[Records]
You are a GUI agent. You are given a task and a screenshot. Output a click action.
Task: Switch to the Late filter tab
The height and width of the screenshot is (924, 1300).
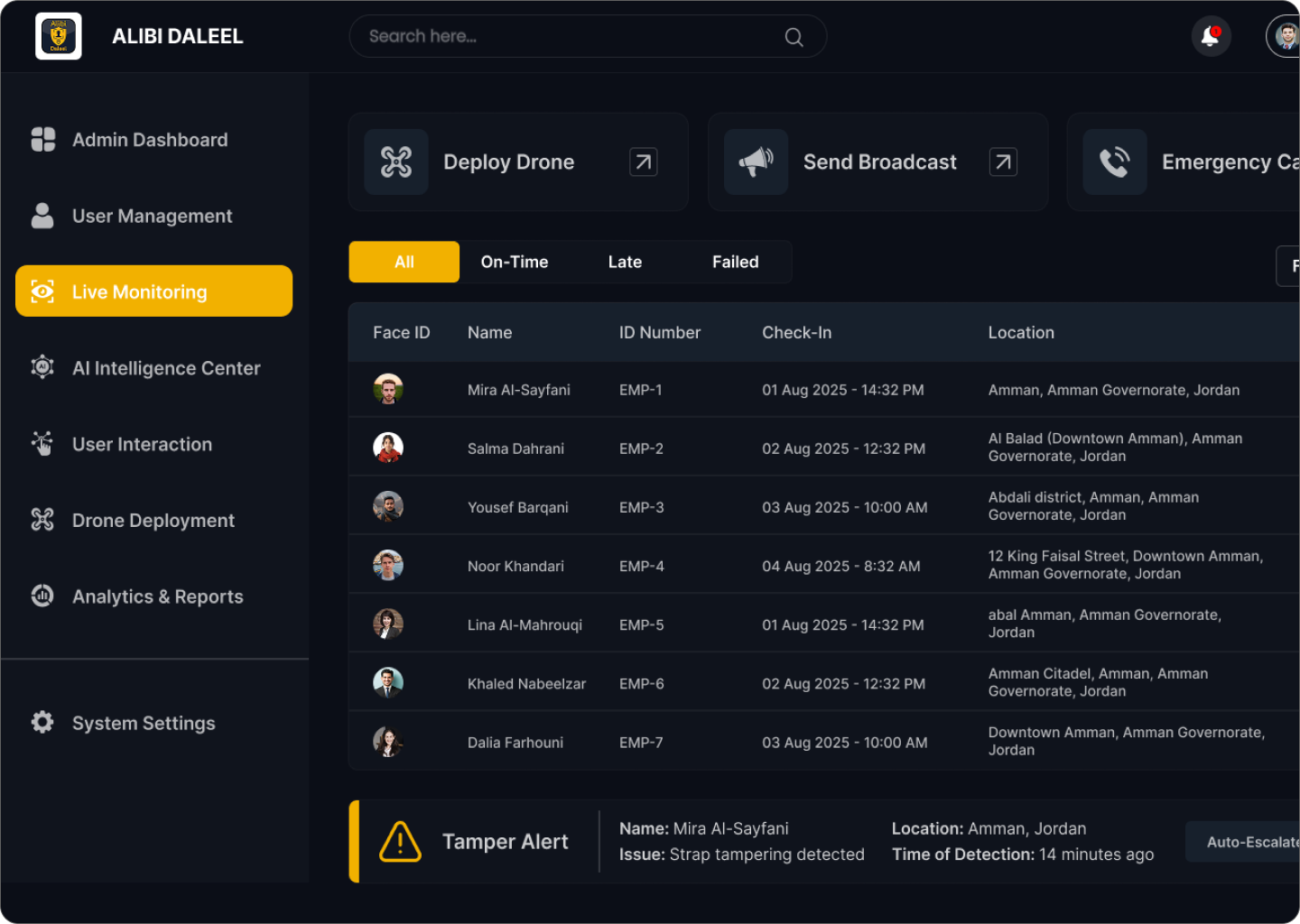(x=625, y=262)
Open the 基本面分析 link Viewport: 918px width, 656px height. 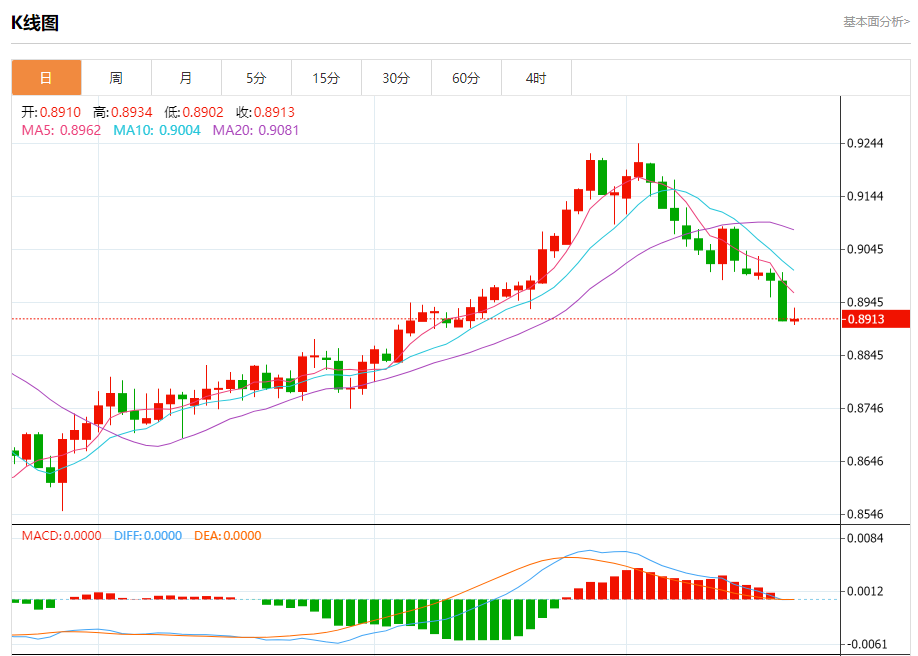(x=876, y=22)
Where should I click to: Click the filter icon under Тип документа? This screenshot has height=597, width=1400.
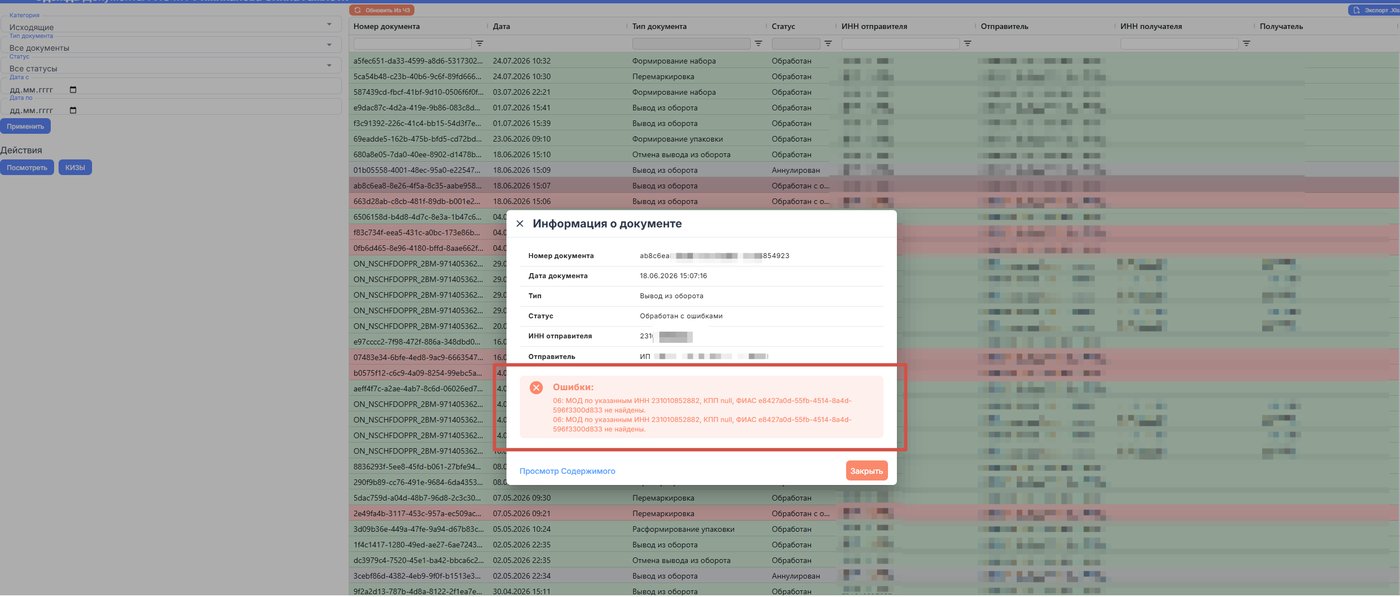tap(758, 43)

What the task requires: Take the data from the line with "Where should I" through the end of the data, both included, and swap "filter icon" for "sort icon". Write out only those lines with nothing else changed, and leave the pictures out.

Problem solution:
Where should I click to: Click the sort icon under Тип документа? This screenshot has height=597, width=1400.
tap(758, 43)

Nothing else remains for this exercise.